Exercise data |
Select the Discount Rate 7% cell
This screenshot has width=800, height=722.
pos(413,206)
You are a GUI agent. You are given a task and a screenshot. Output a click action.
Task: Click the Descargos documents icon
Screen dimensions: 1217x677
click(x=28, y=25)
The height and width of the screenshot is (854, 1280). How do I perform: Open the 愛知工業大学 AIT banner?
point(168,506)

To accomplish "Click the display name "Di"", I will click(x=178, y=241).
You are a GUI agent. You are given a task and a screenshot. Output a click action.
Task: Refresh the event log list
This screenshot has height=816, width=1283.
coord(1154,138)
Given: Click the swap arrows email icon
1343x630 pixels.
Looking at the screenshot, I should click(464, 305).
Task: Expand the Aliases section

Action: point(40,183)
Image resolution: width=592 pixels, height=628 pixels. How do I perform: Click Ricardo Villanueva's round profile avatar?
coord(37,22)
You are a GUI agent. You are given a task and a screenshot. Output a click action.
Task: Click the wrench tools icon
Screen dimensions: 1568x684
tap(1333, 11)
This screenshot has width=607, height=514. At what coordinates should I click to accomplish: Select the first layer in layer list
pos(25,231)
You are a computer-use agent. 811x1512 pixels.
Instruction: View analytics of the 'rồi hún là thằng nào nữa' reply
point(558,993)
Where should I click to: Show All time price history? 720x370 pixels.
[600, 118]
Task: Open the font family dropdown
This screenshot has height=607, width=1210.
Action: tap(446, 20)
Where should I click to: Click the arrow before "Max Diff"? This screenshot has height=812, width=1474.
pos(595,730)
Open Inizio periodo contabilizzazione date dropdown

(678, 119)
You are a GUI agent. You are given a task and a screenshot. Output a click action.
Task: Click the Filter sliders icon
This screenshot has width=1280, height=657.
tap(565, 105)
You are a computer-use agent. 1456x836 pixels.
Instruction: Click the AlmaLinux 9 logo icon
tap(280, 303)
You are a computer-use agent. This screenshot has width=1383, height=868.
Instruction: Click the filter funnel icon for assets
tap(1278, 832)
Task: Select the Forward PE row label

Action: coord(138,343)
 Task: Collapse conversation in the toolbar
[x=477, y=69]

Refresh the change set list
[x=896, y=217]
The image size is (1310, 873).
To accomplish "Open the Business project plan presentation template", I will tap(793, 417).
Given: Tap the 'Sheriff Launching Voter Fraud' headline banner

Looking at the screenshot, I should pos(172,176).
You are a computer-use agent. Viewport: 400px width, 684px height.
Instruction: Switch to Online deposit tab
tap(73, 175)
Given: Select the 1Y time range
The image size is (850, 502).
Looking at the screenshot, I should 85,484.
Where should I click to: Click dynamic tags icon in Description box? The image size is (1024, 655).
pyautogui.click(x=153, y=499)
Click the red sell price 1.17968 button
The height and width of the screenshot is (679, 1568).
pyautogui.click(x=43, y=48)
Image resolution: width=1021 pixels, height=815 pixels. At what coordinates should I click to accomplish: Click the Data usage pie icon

The task | Repeat exactly the lines above from the one with "Open Inizio periodo" up to and including the one with "Given: Select the 1Y time range". No other line belongs in the reply.

Response to this task |
Open Inizio periodo contabilizzazione date dropdown

(678, 119)
You are a GUI agent. You are given a task and a screenshot. Output a click action.
Task: Click the Filter sliders icon
This screenshot has width=1280, height=657.
tap(565, 105)
You are a computer-use agent. 1456x836 pixels.
Instruction: Click the AlmaLinux 9 logo icon
tap(280, 303)
You are a computer-use agent. This screenshot has width=1383, height=868.
Instruction: Click the filter funnel icon for assets
tap(1278, 832)
Task: Select the Forward PE row label

Action: coord(138,343)
 Task: Collapse conversation in the toolbar
[x=477, y=69]

Refresh the change set list
[x=896, y=217]
The image size is (1310, 873).
To accomplish "Open the Business project plan presentation template", I will tap(793, 417).
Given: Tap the 'Sheriff Launching Voter Fraud' headline banner

Looking at the screenshot, I should pos(172,176).
You are a computer-use agent. Viewport: 400px width, 684px height.
Instruction: Switch to Online deposit tab
tap(73, 175)
Given: Select the 1Y time range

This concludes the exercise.